Friday, May 9, 2014

Watercolor thoughts: Unclouded Impression

The plateau was a sponge. It whipped up into the sky. Its pores many big and small; colorful flowers grew in all of them. It was large enough to stand without sinking; I was floating. I wanted to run and fly, but my heart was already doing that. The plateau soaked up the vast sky and let a cool breeze from the sun-kissed warmth of its body. The sky was as open as my eyes, and I felt that if I thought clearly the sky would reflect in kind with equal clarity. I fell to my knees. I always had wanted to let go. The sun shone and the plateau grew lighter. It was growing towards the light; it thrived on the light. It synthesized the every shimmer of the sun. I clutched at the stem of a small bed of flowers.

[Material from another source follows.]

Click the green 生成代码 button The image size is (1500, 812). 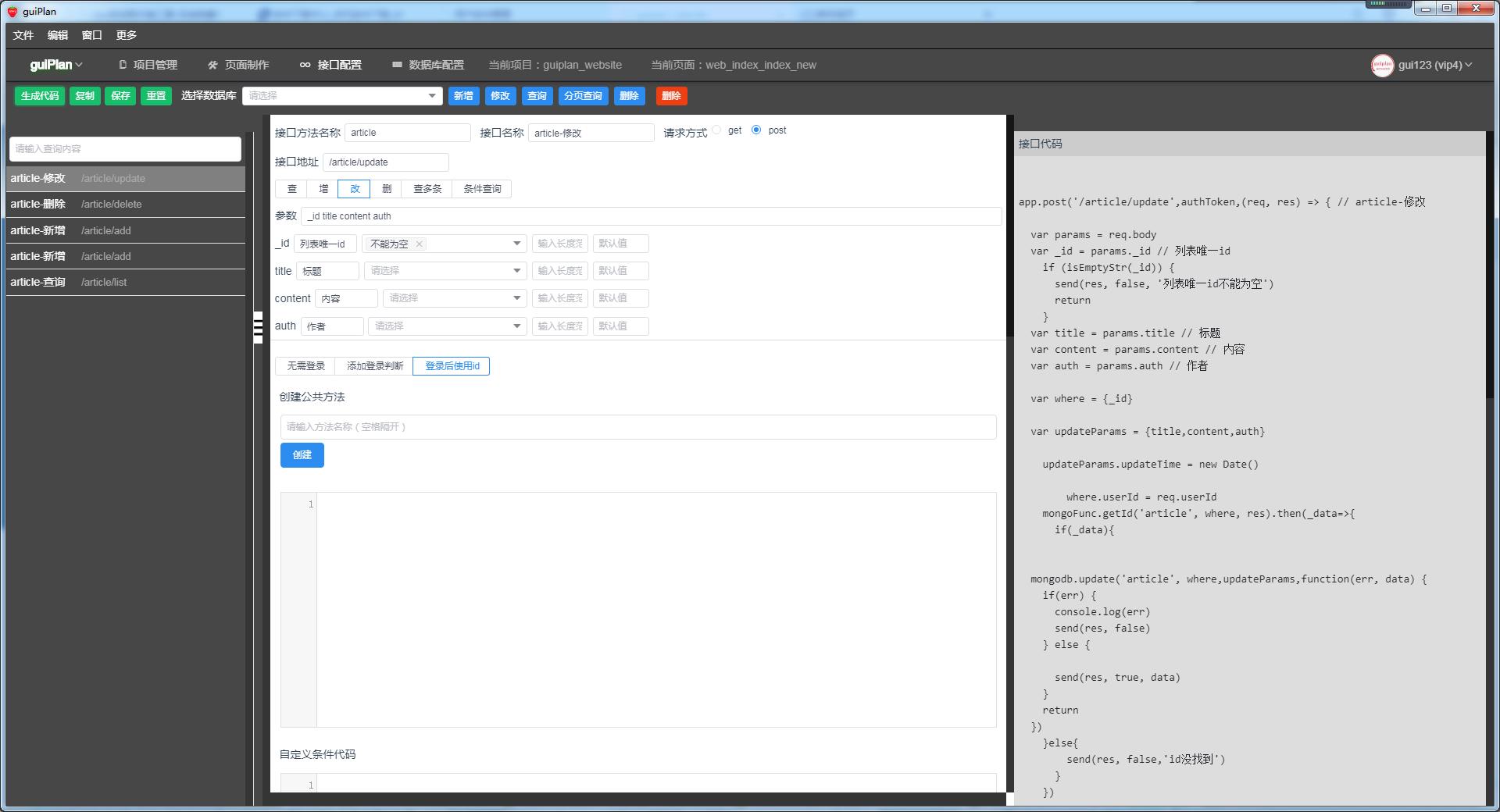coord(40,96)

They didn’t come loose. They did not loose themselves; they could not be uprooted. They opened to me, floating to me like a small child gifting a token treasure to their mother. They had no unmoving roots. The entire plateau was drifting like a great wandering healer, with origins unknown and life-sustaining as the first fountain. Everything was given as pure as breathe. At the edge of the plateau the sponge bubbled up. The wind weaved itself between my toes like the rivulets of returning waves. I felt the limber stance of the plateau ease itself into my back. Rising and falling like shoulders in an embrace, neither rigid nor formless. It became me as embraces unite bodies. The plateau did not have the sentiment that separates two bodies, and I did not hold expectations or doubts on why it should allow me to be so close. I believed in it as much as the sky stretching before me.